With all this debate about the Wage Credit Scheme, minimum wage and other labour-related issues, I was curious to find out what the Labour MPs had to say during the budget debate. These are some of the highlights:
1. Zainal Sapari, MP for Pasir Ris-Punggol GRC, on the Wage Credit Scheme:
Zainal wants companies to leverage on WCS to offer higher wage increases or more bonuses to their low wage workers.
He said that Government should lead by example and give higher performance bonus to low wage workers in the civil service. He proposed for low wage workers earning below $1,900 to be given a much higher performance bonus rate than compared to those at the executive levels.
There is the concern that, yes, service providers want to provide better wages to staff… and all service buyers want to offer a better tender amount, but not at the expense of losing business and the competitive edge.

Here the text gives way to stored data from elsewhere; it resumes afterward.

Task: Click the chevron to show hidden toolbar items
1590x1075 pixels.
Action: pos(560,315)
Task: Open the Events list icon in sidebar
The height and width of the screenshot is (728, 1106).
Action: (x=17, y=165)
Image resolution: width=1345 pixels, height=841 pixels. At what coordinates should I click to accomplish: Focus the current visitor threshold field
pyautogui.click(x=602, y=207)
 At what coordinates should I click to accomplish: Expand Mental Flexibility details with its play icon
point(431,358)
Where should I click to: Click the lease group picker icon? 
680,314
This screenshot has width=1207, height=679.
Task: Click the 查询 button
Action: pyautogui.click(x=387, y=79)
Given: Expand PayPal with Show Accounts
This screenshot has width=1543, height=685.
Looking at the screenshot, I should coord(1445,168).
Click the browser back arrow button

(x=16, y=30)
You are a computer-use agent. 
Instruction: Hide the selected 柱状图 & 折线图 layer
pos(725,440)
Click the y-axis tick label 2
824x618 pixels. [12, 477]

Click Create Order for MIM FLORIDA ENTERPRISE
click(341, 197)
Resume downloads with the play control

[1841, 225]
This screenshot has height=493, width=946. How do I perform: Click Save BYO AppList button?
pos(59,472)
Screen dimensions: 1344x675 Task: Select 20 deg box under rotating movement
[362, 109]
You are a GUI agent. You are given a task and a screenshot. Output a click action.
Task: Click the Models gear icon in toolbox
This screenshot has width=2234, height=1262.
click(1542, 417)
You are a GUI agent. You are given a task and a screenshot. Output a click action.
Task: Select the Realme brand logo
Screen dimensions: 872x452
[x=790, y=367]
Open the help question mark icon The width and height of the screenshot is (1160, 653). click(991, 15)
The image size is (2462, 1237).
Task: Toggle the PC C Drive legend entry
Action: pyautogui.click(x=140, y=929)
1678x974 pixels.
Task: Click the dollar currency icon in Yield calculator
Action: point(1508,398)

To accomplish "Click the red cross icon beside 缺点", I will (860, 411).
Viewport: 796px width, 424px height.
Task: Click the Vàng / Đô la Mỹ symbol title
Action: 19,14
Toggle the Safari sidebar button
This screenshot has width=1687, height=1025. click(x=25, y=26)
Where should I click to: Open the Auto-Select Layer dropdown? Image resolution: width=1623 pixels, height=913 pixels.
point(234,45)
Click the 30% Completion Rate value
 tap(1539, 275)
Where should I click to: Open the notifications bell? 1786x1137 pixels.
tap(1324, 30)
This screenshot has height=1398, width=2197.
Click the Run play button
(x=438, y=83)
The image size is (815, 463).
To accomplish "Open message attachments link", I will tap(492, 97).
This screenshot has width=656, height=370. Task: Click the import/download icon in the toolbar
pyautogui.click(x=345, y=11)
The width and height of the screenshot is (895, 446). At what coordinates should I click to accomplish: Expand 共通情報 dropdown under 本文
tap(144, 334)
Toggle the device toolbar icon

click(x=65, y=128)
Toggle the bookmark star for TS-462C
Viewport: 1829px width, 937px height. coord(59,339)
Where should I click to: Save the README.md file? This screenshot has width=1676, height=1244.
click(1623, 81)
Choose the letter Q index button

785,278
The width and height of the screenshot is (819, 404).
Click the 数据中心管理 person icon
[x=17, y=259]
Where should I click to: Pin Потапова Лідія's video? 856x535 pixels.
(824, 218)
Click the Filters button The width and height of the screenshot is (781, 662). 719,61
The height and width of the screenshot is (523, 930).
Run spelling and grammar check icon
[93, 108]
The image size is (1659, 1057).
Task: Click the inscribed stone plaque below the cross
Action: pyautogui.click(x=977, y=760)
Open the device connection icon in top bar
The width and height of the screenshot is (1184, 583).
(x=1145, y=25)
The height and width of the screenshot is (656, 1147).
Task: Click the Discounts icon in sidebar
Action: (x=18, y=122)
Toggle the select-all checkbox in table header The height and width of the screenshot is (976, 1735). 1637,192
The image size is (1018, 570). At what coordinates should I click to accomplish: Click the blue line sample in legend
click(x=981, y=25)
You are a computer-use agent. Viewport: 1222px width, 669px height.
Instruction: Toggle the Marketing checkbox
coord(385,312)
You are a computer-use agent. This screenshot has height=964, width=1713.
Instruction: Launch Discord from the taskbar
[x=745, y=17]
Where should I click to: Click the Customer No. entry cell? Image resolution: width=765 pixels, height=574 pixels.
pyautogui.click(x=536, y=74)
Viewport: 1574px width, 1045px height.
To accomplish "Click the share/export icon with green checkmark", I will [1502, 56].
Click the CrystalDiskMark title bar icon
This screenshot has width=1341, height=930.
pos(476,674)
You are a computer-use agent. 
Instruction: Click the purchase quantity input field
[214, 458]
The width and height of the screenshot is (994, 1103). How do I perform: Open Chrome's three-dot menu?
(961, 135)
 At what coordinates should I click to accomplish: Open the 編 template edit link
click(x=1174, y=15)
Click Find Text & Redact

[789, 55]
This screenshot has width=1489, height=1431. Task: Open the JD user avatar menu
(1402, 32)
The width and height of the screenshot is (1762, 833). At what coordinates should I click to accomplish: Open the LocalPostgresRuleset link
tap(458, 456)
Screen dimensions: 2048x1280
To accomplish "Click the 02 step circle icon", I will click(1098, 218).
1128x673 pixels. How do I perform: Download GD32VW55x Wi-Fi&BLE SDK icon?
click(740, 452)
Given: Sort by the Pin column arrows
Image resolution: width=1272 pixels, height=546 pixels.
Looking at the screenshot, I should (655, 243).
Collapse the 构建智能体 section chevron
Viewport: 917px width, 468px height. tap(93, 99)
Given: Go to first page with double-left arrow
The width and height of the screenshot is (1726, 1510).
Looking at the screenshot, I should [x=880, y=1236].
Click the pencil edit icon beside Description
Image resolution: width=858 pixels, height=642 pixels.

The Progressive Wage Model will help low wage workers obtain salary increases based on a wage ladder concept – meaning they up-skills, improve productivity and get ahead in their jobs – thereby earning better salaries over time.
He proposed that Government make licensing, and the implementation of a Progressive Wage Model in this licensing, a requirement for companies to operate in sectors like cleaning, landscape, and security, where there are many low wage workers.
Our thoughts: It’s true. Why would a company pay more for a cleaning contractor? Let’s be honest, do the companies care about how much you pay your workers? We don’t live in an ideal world. While the WCS may work for some sectors, he was right in pointing out that it’s not a silver bullet to solve the bigger problem at hand. His suggestion to mandate PWM sounds reasonable, especially in sectors where WCS may be even detrimental to the survival of such businesses.
2. Patrick Tay, MP for Nee Soon GRC, on helping PMEs:
Tay was concerned with the high volume of PMEs who are FTs in certain sectors and industries.
He shared about how he met a mature PME in his fifties who was retrenched and replaced by an FT on expat package.
He advocated that Government raise the S-pass minimum salary to $2,200 and making the EP criteria stricter to protect the jobs and livelihood of our junior to mid-level PMEs, which include many middle income households.
He was also glad that Government has taken NTUC’s call for labour market testing as well as having a Foreign PME Dependency Ratio. The Labour Market Test is for companies to prove that they have done all they can to ensure that no Singaporean can be found to fill a particular job vacancy before they are allowed to employ an FT, something already practiced in the UK, Australia, and New Zealand (the foreign PME dependency ratio is for particular sectors and industries with a high number of foreign PMEs).
Tay was pleasantly surprised that the Wage Credit Scheme has been extended to those who earn up to $4,000 per month as he felt it will benefit junior to mid-level PMEs, including PMEs entering the workforce earning between $2,000 and $4,000 per month.
Our thoughts: Tay basically had a field day in Parliament as the policies he had been advocating have taken shape. It is important that Parliament also focuses on PME-specific issues also. People tend to forget that the “sandwiched class” needs an advocate too, so this is great!
3. Heng Chee How, Senior Minister of State for PMO, on assisting mature workers:
Heng said that the employment rate of workers aged 55 to 64 increased from 56.2% in 2007 to 64% in 2012.
He felt this was good as Singapore cannot depend on a free flow of cheaper foreign manpower forever. If that persists, he believed the pay of our low-wage workers would never increase, and our middle-income PMEs will also face unfair competition from FTs.
He asked that tripartite discussions kick off the extension of the re-employment age band from the current (62 to 65) to (62 to 67) to address the needs of the tight labour market.
Heng wants policies that enable workplace healthcare cost-sharing and insurance arrangements to ensure mature workers are more affordable and equitable to both workers and employers.
He felt more can be done to motivate and assist older workers in staying healthy through policy and funding.
Our thoughts: For one, it’s encouraging to see older workers re-joining the workforce and contributing positively to keep the economy afloat. While it may seem that older people just want to live off pensions and enjoy a laidback life in their ‘twilight years’, there are actually many who still want to work to feel useful in society. Obviously, it’s one thing to ask of older workers to keep working, but it takes a collective effort that should be led by the G to ensure that older workers have the means to be in good health in order to be productive workers.